Somehow in the bizarre logic of time-zones, I arrived in Los Angeles seven hours before I took off from Tokyo. I departed from Narita at around 7pm 3/31/03 only to arrive at noon the same day. Needless to say, my body clock is still higglety-pigglety. The same sextet of loud UCSB college girls sat in from of me who same in front of me on the way over. They all filled out there sweatpants like overstuffed sausage skins as they read People magazine and brayed loudly about boys, partying and tennis. Girls gone Wild in Tokyo. Still nothing short of a projectile vomiting toddler could be worse than the Texan frat boy I sat next to that last time I ventured over the Pacific. For the entire ten hour flight, he proselytized to the guy sitting next to him about the virtues of fundamentalist Christianity and right wing politics. I was hoping the plane would crash just so I wouldn’t have to listen to the guy.

When I arrived, my heart swelled when I learned that I had seven messages on my cell phone’s voice mail. Friends and family wished me a safe return, I thought? A possible job offer to pull me out of my art school penury? No. It was some stoner who thought I was Raymond and, like, was waiting for me on the “second level.”

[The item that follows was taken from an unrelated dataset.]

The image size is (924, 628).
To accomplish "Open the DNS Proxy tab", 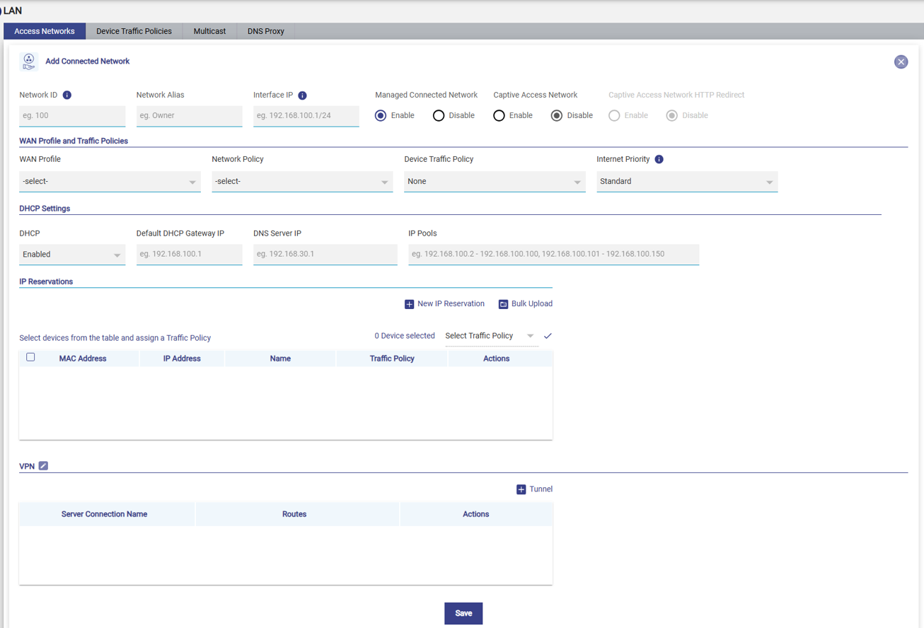I will [x=265, y=31].
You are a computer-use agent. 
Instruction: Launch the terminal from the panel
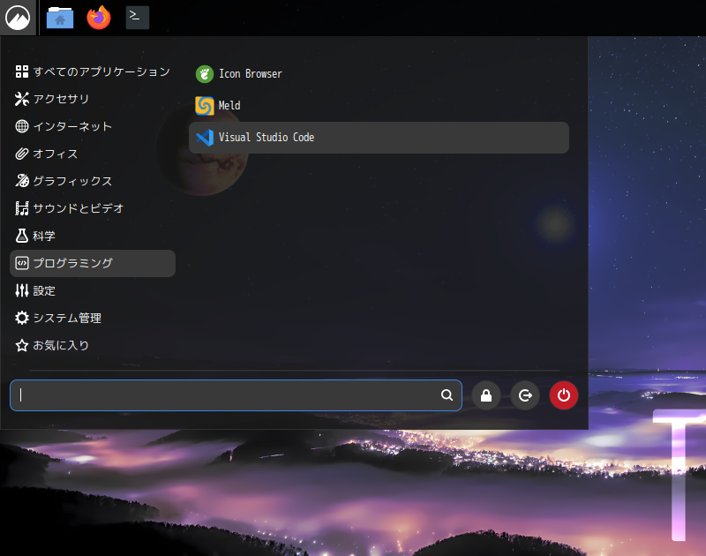[137, 17]
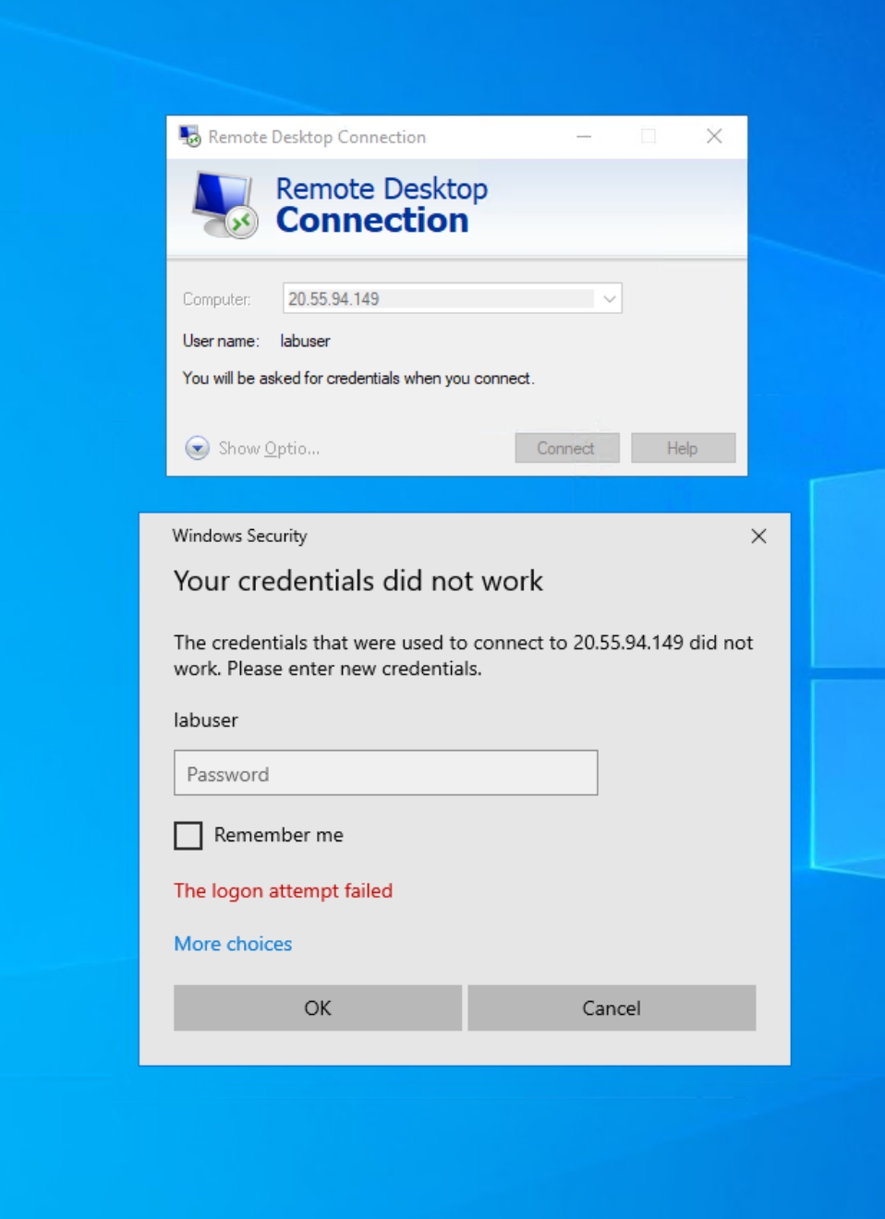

Anyway, I’m going to start seriously working on this autobiographical essay film that I’ve been thinking about for years and for which I shot 8 hours of footage in Japan. Instead of standard shots of scenic wonders and family, or even trains — of which I shot 14 hours when I was in Tokyo in 2001 — I shot a lot of semi-abstract images of light and reflections. I have no idea if any of them will look good or not, but I might post a few samples.